Schwenke D C
Department of Pathology, Wake Forest University School of Medicine, Winston-Salem, North Carolina 27157-1072, USA.
Am J Physiol Heart Circ Physiol. 2000 Sep;279(3):H1128-40. doi: 10.1152/ajpheart.2000.279.3.H1128.
In rabbits, atherosclerosis develops preferentially at branch sites compared with the adjacent uniform aorta. This study investigated the hypothesis that low-density lipoprotein (LDL) is "sequestered" (present in a form that exchanges slowly with plasma LDL) in the aortas of normal rabbits and that more LDL is sequestered at branch sites. Thus 33 normal rabbits were injected with LDL labeled with (125)I-labeled tyramine cellobiose ((125)I-TC) to trace both undegraded LDL and aortic LDL degradation products. For 25 rabbits, LDL was also labeled with (131)I to trace undegraded LDL alone. The time-dependent aortic (125)I-TC and (131)I accumulation was determined from 0.6 to 120 h after injection. Compartmental modeling provided metabolic evidence for sequestration of LDL at the branch (P < 0.01) and uniform (P < 0.005) abdominal aorta. Concentrations of sequestered LDL were 109 +/- 28% higher (P < 0.0005) for branch sites. LDL mean residence time was 23.5 +/- 3.1 h for branch sites, 7.6 +/- 3.5 h longer (P < 0.05) than for the uniform abdominal aorta. Enhanced retention of higher concentrations of sequestered LDL at branch sites could account for the increased susceptibility of these aortic sites to atherosclerosis.

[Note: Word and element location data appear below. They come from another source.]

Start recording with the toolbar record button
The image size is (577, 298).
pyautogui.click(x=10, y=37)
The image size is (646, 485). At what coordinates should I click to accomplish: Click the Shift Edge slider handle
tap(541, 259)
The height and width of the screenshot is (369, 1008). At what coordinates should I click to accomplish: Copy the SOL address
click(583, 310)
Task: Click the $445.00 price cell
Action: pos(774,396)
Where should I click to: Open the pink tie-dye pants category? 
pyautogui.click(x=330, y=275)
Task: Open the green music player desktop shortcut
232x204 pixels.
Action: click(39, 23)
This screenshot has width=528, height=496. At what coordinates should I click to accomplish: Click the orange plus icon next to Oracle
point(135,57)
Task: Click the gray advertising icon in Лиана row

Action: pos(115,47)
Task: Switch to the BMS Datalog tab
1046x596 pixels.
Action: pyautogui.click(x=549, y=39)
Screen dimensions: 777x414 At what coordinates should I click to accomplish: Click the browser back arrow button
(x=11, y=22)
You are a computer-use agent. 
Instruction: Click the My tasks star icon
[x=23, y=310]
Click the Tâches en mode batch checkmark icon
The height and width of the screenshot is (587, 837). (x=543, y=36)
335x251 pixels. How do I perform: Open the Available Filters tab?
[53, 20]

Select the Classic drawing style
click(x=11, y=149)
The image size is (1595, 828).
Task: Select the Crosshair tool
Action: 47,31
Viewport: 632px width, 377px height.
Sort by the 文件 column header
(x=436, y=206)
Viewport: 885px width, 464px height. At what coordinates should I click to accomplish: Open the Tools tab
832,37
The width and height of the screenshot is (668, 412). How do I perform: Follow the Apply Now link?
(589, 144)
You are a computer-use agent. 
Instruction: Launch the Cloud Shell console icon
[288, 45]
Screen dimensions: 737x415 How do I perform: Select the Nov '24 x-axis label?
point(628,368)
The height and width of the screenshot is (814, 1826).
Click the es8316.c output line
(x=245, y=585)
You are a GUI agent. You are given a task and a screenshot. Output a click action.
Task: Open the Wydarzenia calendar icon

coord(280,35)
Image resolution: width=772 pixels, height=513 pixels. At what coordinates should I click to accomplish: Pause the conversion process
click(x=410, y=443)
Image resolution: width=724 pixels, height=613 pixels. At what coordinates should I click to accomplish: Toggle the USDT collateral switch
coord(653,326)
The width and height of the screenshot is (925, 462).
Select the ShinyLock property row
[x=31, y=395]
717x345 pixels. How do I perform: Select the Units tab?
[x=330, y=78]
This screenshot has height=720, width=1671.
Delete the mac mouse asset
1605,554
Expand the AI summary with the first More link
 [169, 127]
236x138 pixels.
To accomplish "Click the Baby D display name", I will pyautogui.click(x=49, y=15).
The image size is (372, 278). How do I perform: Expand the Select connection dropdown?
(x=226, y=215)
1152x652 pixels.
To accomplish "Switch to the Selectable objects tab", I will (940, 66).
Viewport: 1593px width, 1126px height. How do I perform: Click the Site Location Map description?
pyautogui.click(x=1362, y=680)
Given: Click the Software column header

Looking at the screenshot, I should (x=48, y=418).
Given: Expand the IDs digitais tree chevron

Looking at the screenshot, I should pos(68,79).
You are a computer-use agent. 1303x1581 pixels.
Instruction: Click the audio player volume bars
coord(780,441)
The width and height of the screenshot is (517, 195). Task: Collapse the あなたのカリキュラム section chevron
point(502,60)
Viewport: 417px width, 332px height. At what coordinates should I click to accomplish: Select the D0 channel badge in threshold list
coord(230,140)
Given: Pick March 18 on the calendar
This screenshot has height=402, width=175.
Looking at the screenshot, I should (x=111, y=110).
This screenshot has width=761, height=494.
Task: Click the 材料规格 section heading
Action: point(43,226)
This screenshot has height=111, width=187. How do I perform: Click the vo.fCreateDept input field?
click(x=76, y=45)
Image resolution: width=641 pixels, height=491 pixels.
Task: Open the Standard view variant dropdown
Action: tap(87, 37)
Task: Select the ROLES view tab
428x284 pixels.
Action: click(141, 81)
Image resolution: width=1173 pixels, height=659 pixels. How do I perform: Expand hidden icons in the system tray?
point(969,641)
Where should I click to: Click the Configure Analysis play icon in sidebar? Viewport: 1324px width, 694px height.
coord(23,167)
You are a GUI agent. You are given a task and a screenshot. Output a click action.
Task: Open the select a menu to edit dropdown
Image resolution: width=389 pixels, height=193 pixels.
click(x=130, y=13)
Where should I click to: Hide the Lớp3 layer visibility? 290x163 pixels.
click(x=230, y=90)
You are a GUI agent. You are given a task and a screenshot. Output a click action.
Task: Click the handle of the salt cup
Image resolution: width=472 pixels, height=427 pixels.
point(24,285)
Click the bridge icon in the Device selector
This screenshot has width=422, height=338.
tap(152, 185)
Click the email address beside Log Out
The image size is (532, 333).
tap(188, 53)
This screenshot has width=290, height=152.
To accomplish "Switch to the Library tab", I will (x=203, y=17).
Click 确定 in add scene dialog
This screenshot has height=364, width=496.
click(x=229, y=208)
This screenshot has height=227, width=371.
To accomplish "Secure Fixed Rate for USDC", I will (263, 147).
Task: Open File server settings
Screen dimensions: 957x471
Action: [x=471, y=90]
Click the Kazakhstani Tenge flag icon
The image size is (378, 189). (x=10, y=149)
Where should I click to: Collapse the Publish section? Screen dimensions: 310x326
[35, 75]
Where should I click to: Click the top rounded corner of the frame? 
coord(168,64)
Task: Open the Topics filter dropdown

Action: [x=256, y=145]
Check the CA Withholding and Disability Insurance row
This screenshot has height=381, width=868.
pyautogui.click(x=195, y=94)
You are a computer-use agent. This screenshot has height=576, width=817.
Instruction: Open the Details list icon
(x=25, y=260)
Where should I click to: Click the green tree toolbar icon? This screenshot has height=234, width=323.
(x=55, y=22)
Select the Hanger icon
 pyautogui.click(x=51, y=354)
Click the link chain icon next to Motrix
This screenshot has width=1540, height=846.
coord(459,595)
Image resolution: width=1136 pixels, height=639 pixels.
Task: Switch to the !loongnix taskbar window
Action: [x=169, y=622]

与相邻的均匀主动脉相比,兔子的动脉粥样硬化优先在分支部位发展。本研究调查了以下假设:在正常兔子的主动脉中,低密度脂蛋白(LDL)被“隔离”(以与血浆LDL交换缓慢的形式存在),并且在分支部位有更多的LDL被隔离。因此,给33只正常兔子注射了用(125)I标记的纤维二糖酪胺((125)I-TC)标记的LDL,以追踪未降解的LDL和主动脉LDL降解产物。对于25只兔子,LDL还用(131)I标记,仅用于追踪未降解的LDL。在注射后0.6至120小时测定主动脉(125)I-TC和(131)I随时间的积累。房室模型提供了代谢证据,证明LDL在分支(P <0.01)和均匀(P <0.005)腹主动脉中被隔离。分支部位隔离的LDL浓度高109 +/- 28%(P <0.0005)。分支部位的LDL平均停留时间为23.5 +/- 3.1小时,比均匀腹主动脉长7.6 +/- 3.5小时(P <0.05)。分支部位更高浓度的隔离LDL的增强保留可能解释了这些主动脉部位对动脉粥样硬化易感性的增加。